Revenue and Customs has admitted it breached the Human Rights Act by trying to collect penalties from taxpayers - after they had died.
Now the representatives of around 200 deceased taxpayers, 15 of them in Northern Ireland, have received apologies from HM Revenue and Customs.
It has also promised to repay the penalties, plus interest.
Revenue officials had imposed penalties on the estates of deceased taxpayers for outstanding or disputed tax liabilities, despite being advised it may be illegal, according to PriceWaterHouse Coopers.
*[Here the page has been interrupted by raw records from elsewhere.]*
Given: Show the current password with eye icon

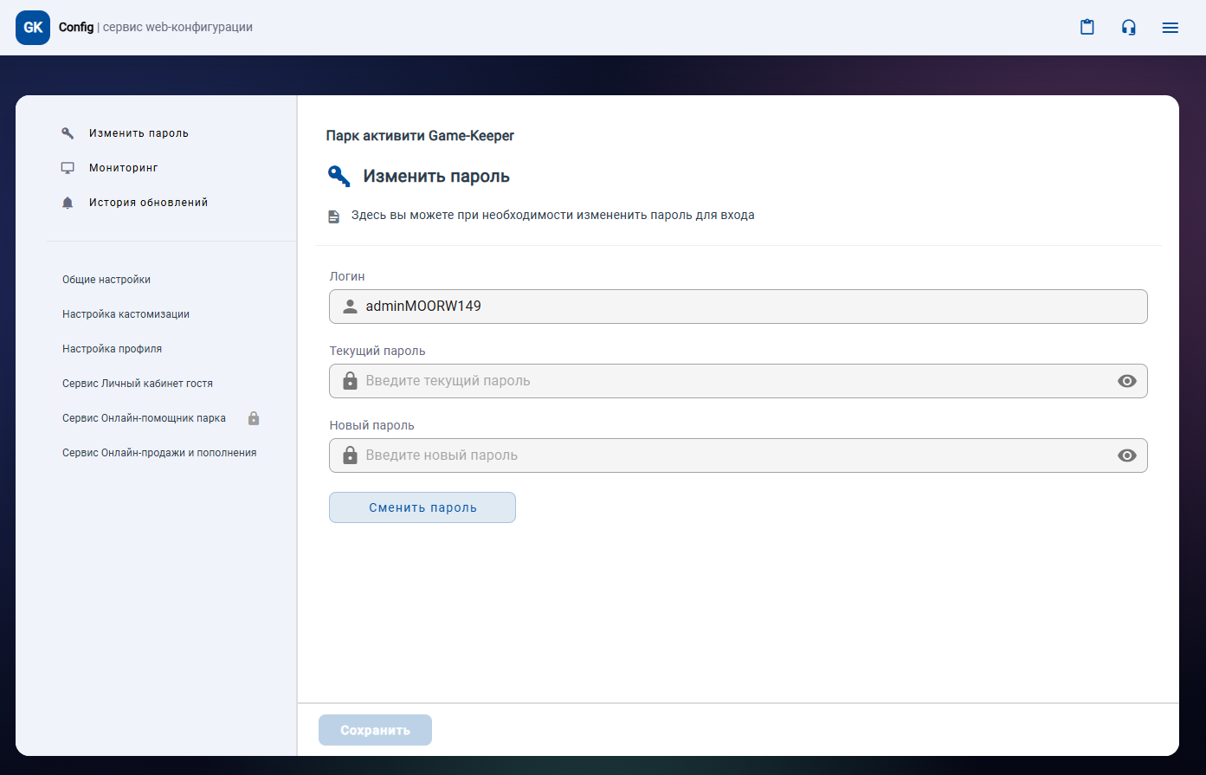Looking at the screenshot, I should (1126, 381).
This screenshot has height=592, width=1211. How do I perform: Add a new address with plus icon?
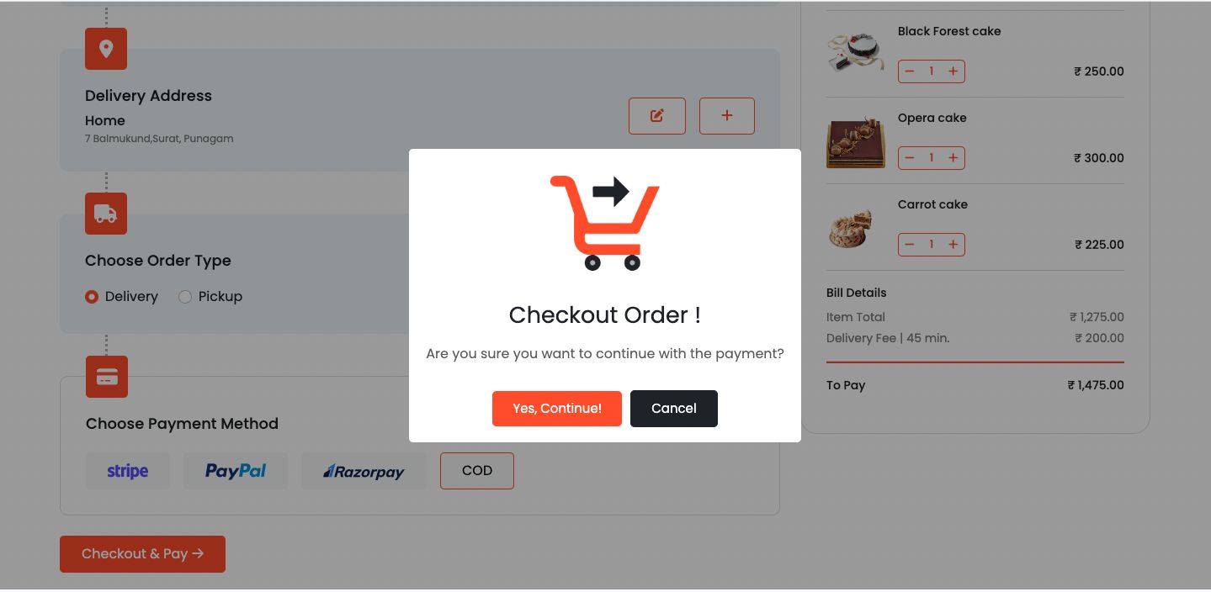[x=727, y=116]
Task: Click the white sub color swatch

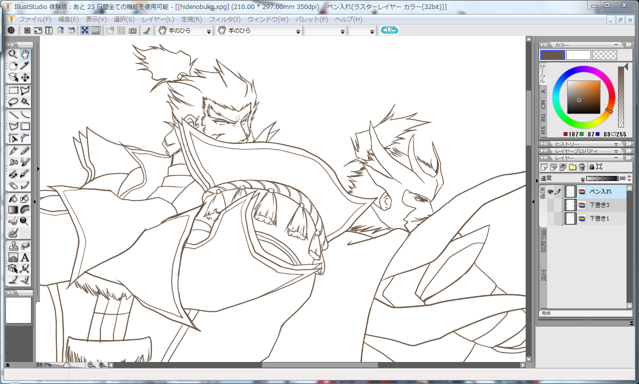Action: (579, 55)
David Hill, a Belfast-based tax investigations specialist with PWC, said the move was overdue:
"Ever since the Human Rights Act took effect, tax professionals have argued that the Revenue could not penalise the deceased to settle income tax liabilities that may have arisen - and been disputed - when they were alive.
"But HMRC claimed they were entitled to collect the penalties."
Mr Hill has urged HMRC to publicise its decision as he says people are not aware of the change.
"To err is human, and Revenue staff are only human and are working hard to correct their error.
"Despite this, the Revenue may have difficulty in identifying everyone who may be entitled to a refund, because their representative did not make a written submission.
"Some tax advisors wrote to HMRC asking that the Revenue refund the money if and when officials discovered they were wrong. Where advisors sent these side letters, it is repaying the penalties without any prompting - for which it should be applauded.
"But if no side letter was received, HMRC may have trouble identify the error and repay the penalties." He urged anyone who believed a deceased relative was penalised wrongly, and had not heard from HMRC, to act immediately.